- What is required: Among these records, tally each line with the word "header"; the answer is that number alone.

(Pixel coordinate grounding data)
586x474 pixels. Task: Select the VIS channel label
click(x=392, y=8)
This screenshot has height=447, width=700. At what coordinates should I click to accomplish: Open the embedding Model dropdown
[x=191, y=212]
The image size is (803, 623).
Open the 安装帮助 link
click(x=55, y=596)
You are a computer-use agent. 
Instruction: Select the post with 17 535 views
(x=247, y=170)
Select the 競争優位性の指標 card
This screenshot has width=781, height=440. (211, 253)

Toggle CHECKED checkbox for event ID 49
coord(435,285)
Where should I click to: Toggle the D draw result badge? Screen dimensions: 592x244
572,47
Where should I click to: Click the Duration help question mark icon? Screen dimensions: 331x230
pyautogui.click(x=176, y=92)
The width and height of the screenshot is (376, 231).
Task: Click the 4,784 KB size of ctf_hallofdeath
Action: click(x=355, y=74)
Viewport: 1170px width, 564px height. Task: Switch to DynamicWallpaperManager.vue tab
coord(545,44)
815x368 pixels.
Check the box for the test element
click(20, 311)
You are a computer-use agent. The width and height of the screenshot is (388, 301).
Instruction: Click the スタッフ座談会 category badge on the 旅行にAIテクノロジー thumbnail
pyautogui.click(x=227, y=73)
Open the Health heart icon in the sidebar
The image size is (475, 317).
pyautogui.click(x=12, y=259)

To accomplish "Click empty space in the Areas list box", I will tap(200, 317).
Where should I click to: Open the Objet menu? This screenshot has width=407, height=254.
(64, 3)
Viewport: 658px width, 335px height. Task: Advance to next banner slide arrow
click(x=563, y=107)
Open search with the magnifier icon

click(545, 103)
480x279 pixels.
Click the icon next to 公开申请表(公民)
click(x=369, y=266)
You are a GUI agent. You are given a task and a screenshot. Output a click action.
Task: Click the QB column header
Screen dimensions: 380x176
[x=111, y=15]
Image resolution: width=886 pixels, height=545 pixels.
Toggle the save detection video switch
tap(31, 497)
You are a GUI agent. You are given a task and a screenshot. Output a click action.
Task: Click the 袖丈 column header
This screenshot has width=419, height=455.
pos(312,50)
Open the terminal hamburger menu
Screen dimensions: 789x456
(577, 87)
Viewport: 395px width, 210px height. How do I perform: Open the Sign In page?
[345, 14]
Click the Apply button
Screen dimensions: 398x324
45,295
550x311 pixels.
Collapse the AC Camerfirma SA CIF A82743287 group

- Result of the exercise: 2